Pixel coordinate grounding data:
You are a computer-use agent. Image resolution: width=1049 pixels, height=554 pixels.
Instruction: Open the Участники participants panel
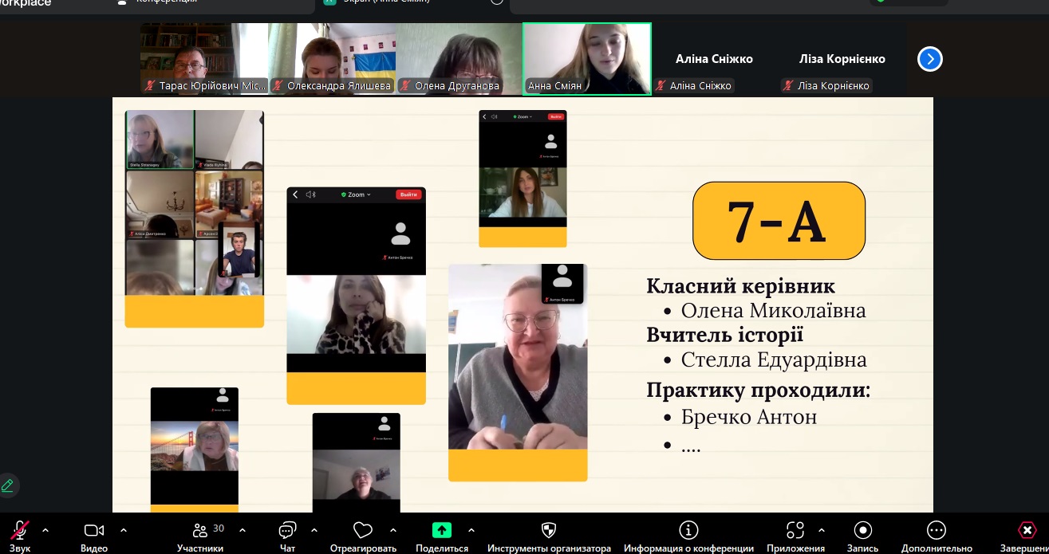coord(201,532)
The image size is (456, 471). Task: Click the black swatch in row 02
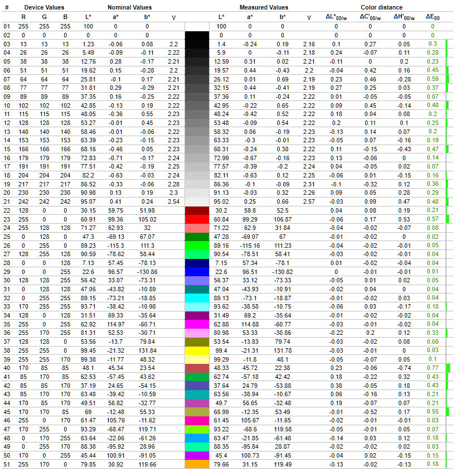coord(197,35)
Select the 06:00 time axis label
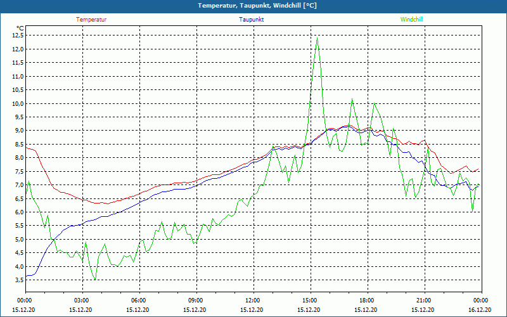This screenshot has width=507, height=317. coord(139,301)
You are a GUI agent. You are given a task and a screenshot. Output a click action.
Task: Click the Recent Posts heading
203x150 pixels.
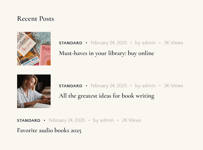[x=36, y=19]
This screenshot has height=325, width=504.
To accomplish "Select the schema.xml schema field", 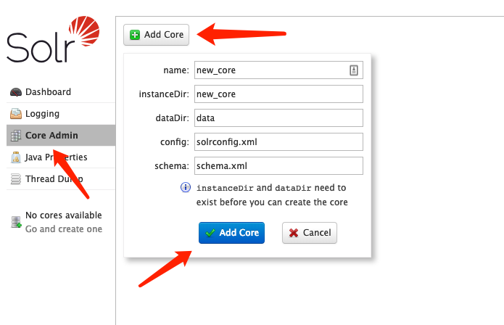I will pyautogui.click(x=278, y=166).
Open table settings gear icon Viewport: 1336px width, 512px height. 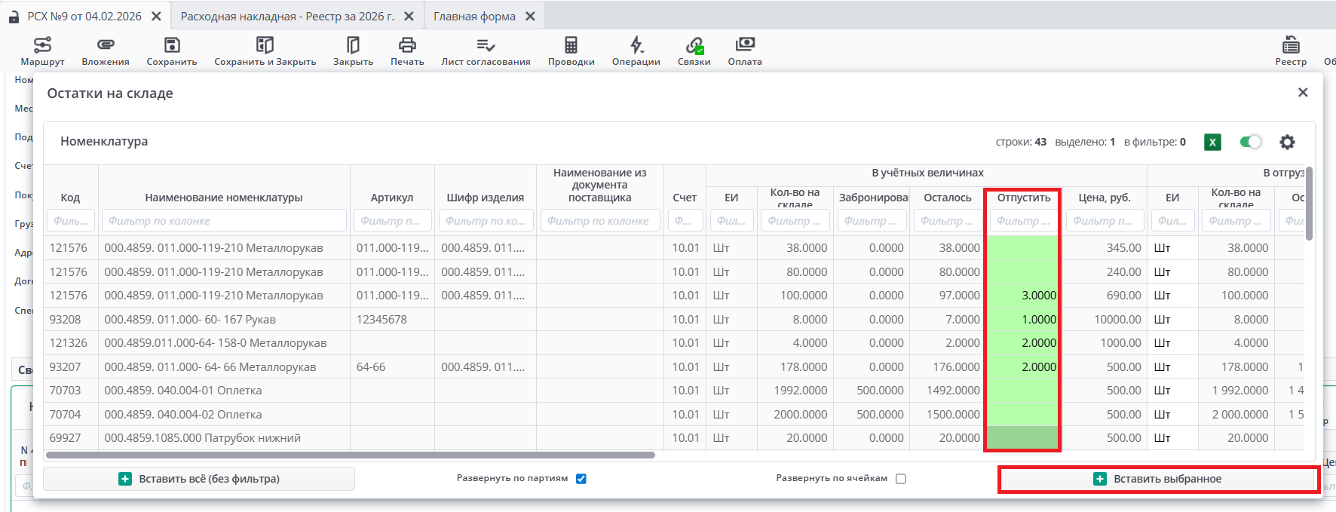point(1287,142)
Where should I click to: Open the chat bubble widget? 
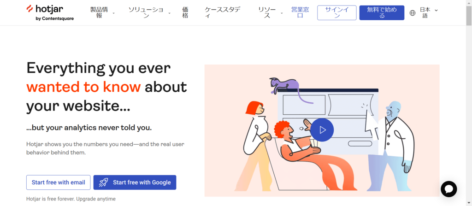click(448, 189)
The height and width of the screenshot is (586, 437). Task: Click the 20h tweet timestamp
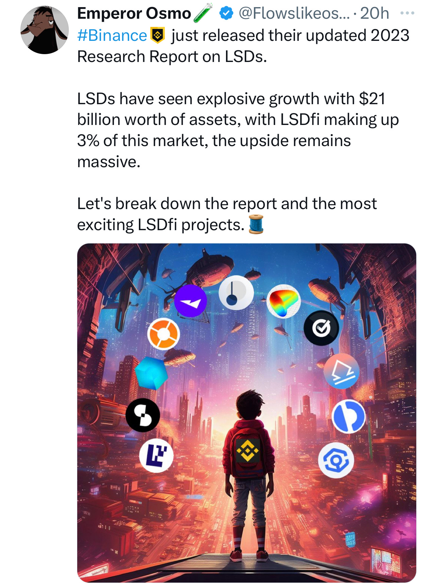click(x=374, y=13)
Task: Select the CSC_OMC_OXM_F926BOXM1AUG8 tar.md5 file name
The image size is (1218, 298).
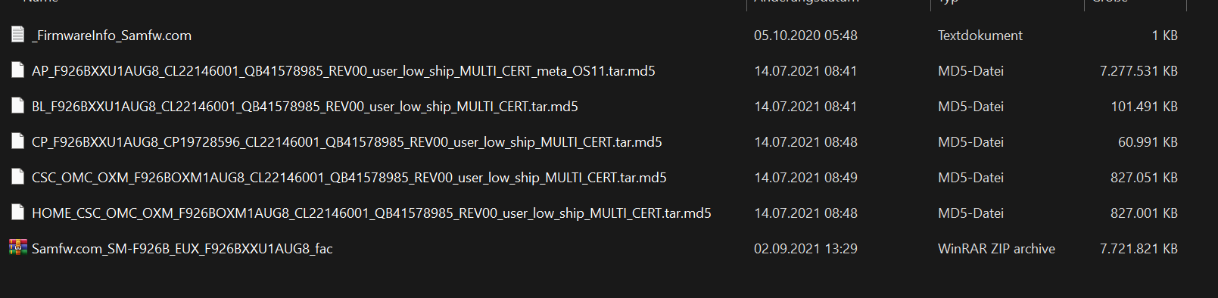Action: point(349,178)
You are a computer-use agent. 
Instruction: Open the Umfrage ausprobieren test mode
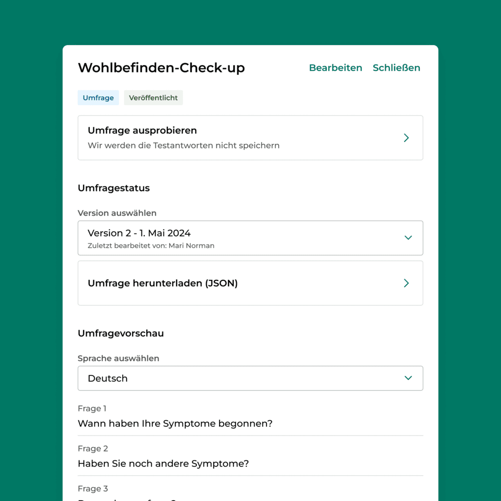coord(142,131)

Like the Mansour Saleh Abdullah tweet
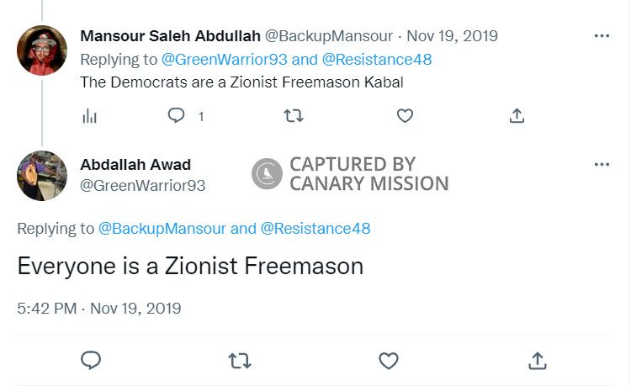point(405,116)
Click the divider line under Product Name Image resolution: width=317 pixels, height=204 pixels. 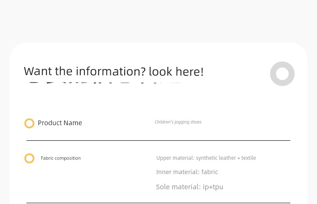pos(159,140)
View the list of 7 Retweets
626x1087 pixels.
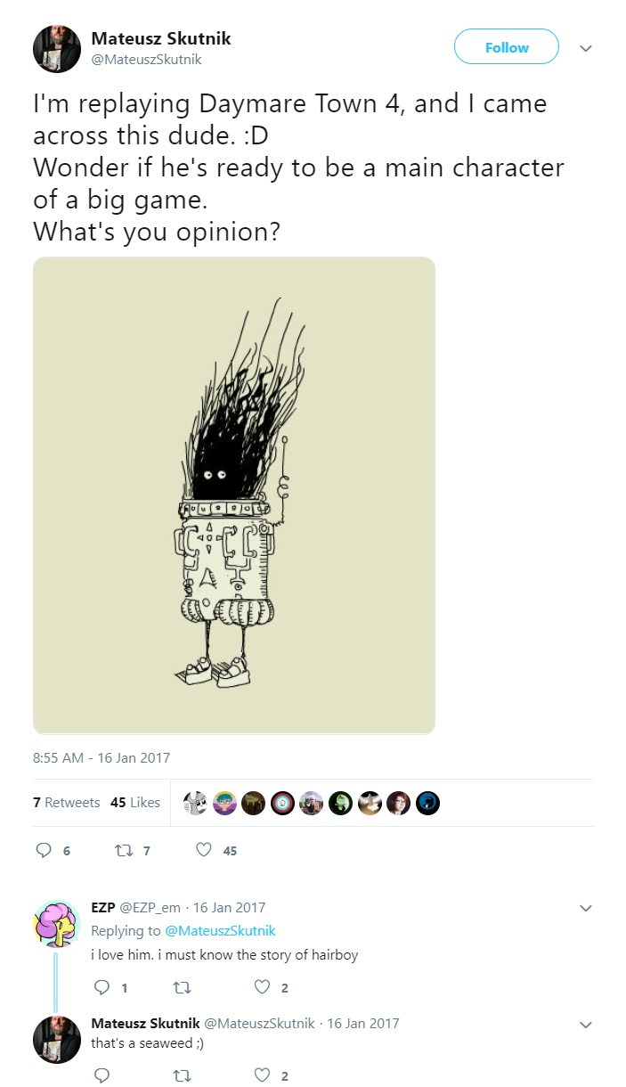pos(66,802)
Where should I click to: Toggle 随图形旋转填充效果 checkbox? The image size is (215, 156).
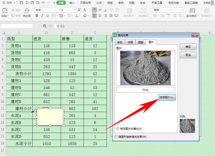coord(115,137)
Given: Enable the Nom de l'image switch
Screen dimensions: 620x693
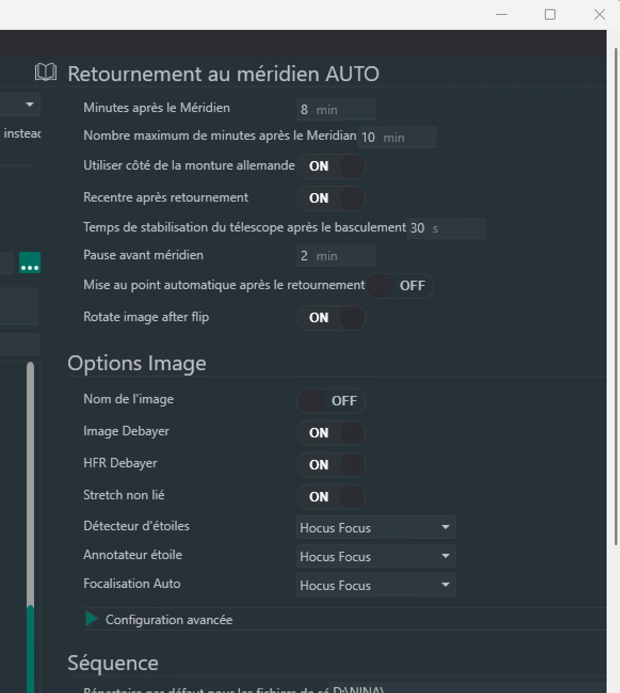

[PROBLEM DETAILS] All lines from the one with "View the list of 7 Retweets" through the end of the records above must be reproduced exactly, both ends included, and the pictures must be left out.

[SOLUTION TO THE EXERCISE]
View the list of 7 Retweets
626x1087 pixels.
pos(66,802)
Where should I click to: Toggle 随图形旋转填充效果 checkbox? The image size is (215, 156).
coord(115,137)
Given: Enable the Nom de l'image switch
Screen dimensions: 620x693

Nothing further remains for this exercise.